Representatives for the city said officials were “disappointed” by the news about TenSixtyFive, calling the festival “a great thing for Mobile.” However, on Tuesday, city spokesperson George Talbot said city officials are working with festival organizers and other groups on an alternative event for the first weekend of October this year.
He said more details could be announced this week, though he indicated the event may have a different format than previous festivals like TenSixtyFive. Other than that, Tablot didn’t offer many details, though there does appear to still be an appetite for something to fill the gap TenSixtyFive could leave.

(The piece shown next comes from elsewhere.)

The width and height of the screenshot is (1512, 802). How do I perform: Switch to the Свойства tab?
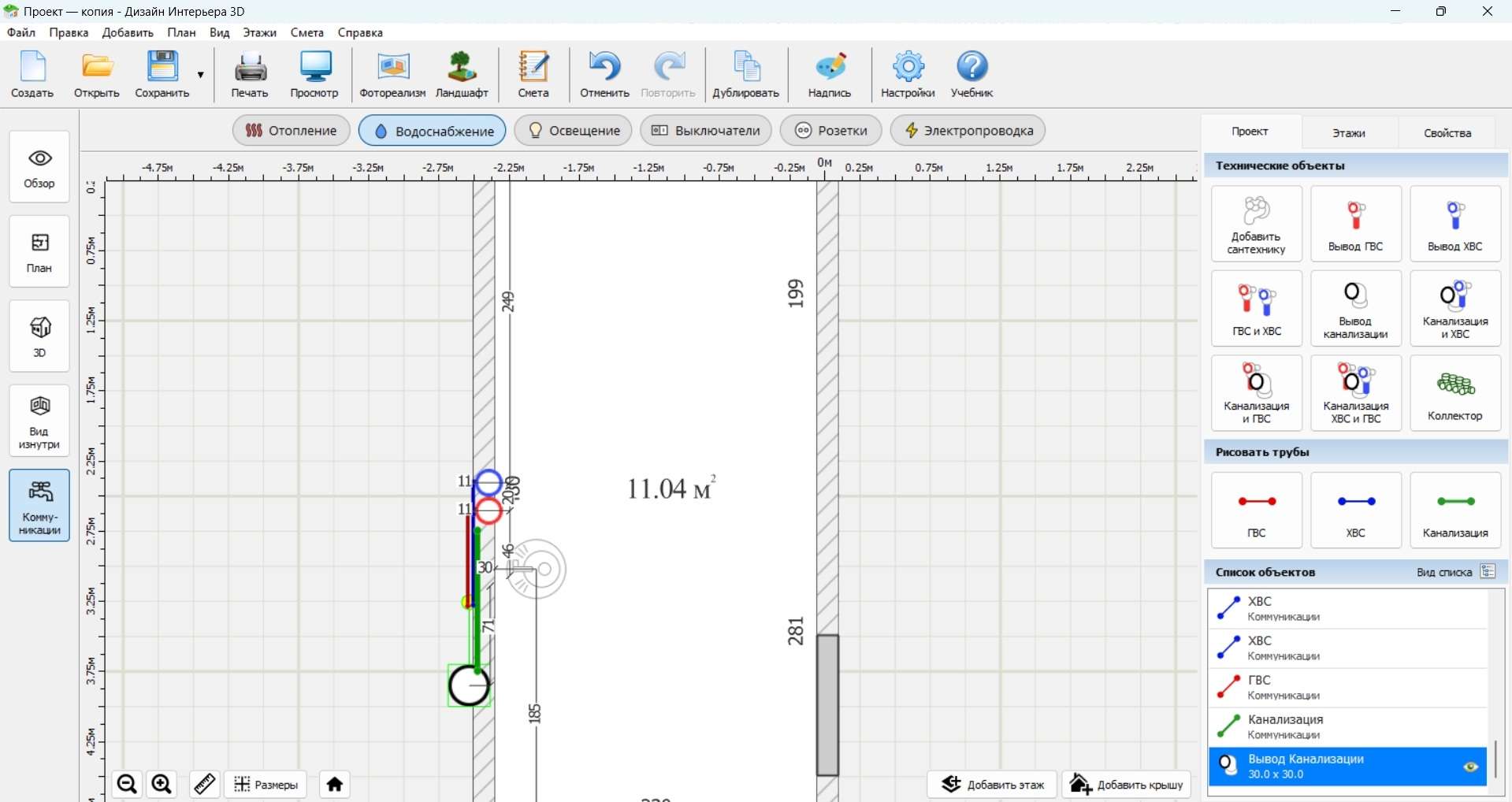[x=1447, y=132]
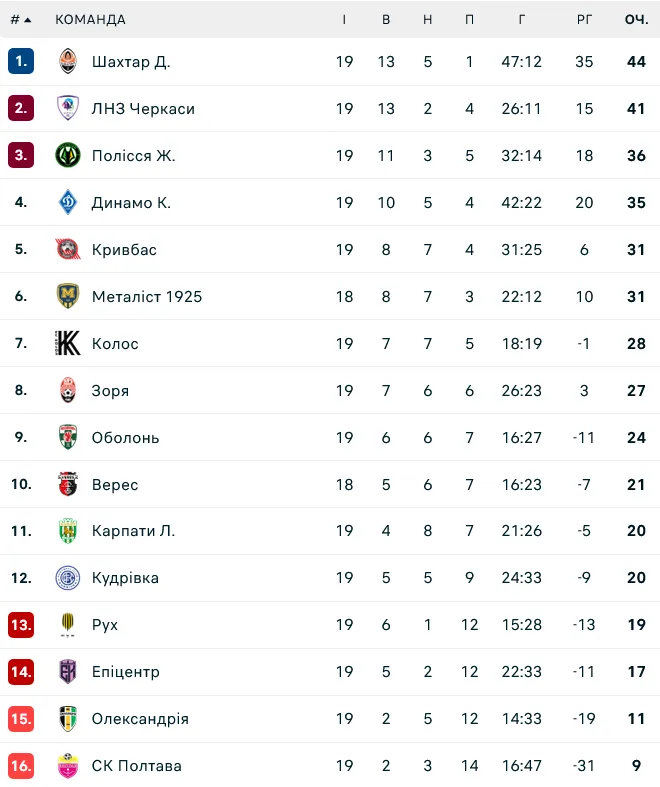Click the В wins column header

386,20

“We are excited about what is next for TenSixtyFive,” Sarah Lauren Allen, a spokeswoman for the Jake Peavy Foundation, told Lagniappe via email. “We will continue to support TenSixtyFive in any new direction it takes, as well as all our other endeavors in our great city!”

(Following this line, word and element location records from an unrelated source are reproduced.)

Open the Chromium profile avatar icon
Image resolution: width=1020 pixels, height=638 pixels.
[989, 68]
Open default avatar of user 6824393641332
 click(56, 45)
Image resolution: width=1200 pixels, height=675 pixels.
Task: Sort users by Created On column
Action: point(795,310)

David Clark, president & CEO of Visit Mobile, is tasked with getting tourists to visit Mobile, but regardless of whether any future event becomes and influx of tax dollars, Clark said these kinds of events can be “very important” to a city and its identity.
“Music and that culture piece, it’s all a part of the arts, and in my opinion, the arts are one of the things that define a community,” Clark said. “In the future, I think there’s a place for a big music festival here, but also for smaller events on an ongoing basis.”
Clark said he could easily see something like an ongoing concert series in places like Cooper Riverside Park, Cathedral Square and Bienville Square in the future. He believes the local talent and interest is there and all that’s lacking is the coordination and planning to make it happen and market it.